▶ [TEXT PASSAGE]:

Flubot Android Trojan infrastructure shut down by Europol

Paragraph[German]The Android banking Trojan Flubot caused major damage to victims on Android systems since 2021. The last major campaign was reported a few days ago. Now Europol seems to have managed to shut down the infrastructure of the Flubot Android Trojan. Whether this will stop the business model is another matter.


The Flubot smishing plague

I reported several times about banking trojan Flubot, that infects Android devices. Cybercriminals are targeting smartphone users in Europe with their smishing campaign to spread the Flubot malware to steal personal banking data on mobile phones in Europe. Germany is the most affected of all countries: 37.39% of the attack attempts observed by Bitdefender took place in this country.

The Flubot Trojan was first discovered in its current form in December 2020. In 2021, FluBot gained prominence and compromised a large number of devices worldwide. In addition to Germany, there were probably more significant incidents in Spain and Finland. Europol calls Flubot the fastest spreading mobile malware. The backers spread this Android FluBot malware very aggressively via SMS. The Trojan then stole passwords, online banking data, and other sensitive information from infected smartphones around the world.

In Germany, the criminals used a fake version of DHL's mobile app, the real version of which is very widespread and popular with over a million installations. Flubot's operators spread their malware directly via personalized SMS, so-called "smishing". Then, the malicious version of the DHL mobile app was installed by the duped users via sideloading on Android devices using the sent links.

▶ [DATA LISTING]:
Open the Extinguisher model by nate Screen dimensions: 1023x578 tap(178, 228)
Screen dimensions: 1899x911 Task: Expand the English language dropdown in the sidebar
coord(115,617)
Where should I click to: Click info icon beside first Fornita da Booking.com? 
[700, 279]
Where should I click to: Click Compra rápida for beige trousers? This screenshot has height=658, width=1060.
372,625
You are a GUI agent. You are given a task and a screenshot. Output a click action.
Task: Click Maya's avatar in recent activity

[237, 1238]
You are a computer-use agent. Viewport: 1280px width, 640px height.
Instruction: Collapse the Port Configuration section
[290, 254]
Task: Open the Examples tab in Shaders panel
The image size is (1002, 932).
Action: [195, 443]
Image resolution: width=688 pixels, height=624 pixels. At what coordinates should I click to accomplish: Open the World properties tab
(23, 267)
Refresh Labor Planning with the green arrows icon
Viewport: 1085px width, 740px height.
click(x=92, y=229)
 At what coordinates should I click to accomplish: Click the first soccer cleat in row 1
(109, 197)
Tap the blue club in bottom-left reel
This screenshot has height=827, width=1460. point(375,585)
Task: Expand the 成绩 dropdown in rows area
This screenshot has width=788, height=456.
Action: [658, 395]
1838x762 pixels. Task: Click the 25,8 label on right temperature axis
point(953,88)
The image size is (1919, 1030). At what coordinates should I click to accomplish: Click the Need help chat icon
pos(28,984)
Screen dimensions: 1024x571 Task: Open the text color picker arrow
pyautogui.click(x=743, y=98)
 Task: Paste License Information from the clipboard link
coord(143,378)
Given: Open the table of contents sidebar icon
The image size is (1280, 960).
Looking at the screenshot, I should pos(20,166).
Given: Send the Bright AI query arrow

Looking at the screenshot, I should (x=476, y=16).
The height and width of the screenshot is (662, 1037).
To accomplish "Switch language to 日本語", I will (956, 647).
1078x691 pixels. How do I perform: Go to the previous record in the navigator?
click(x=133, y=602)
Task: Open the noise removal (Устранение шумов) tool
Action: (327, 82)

▶ [EXERCISE]:
Resume the Flubot article above, starting after its last sentence.

▶ [RESPONSE BELOW]:
Europol seizes the infrastructure

Now Europol announces the seizure of the SMS-based FluBot spyware or its associated infrastructure, as reported in the following tweet. Die Europol has published the details in this announcement


In an internationally cooperated law enforcement operation involving 11 countries, the Flubot Android malware – or rather its infrastructure – has been smashed. Already in early May, since the cybergang's infrastructure was successfully disrupted by the Dutch police (Politie), this malware strain was rendered inactive.

The infrastructure disruption operation is the result of a complex investigation involving law enforcement agencies from Australia, Belgium, Finland, Hungary, Ireland, Spain, Sweden, Switzerland, the Netherlands, and the United States, with Europol's European Cybercrime Centre (EC3) coordinating international activities. The following police agencies were involved in the operation:

  • Australia: Australian Federal Police
  • Belgium: Federal Police (Federale Politie / Police Fédérale)
  • Finland: National Bureau of Investigation (Poliisi)
  • Hungary : National Bureau of Investigation (Nemzeti Nyomozó Iroda)
  • Ireland: An Garda Síochána
  • Romania: Romanian Police (Poliția Română)
  • Sweden: Swedish Police Authority (Polisen)
  • Switzerland: Federal Office of Police (fedpol)
  • Spain: National Police (Policia Nacional) 
  • Netherlands: National Police (Politie)
  • United States: United States Secret Service

It says: Under the leadership of the Netherlands Police, in cooperation with the eleven countries: Australia, Belgium, Finland, Hungary, Ireland, Spain, Switzerland, USA, succeeded in locating and shutting down the infrastructure at the end of May. Investigations are continuing with the aim of identifying the perpetrators. It would be good, of course, if those behind it could be apprehended – because the infrastructure could be rebuilt.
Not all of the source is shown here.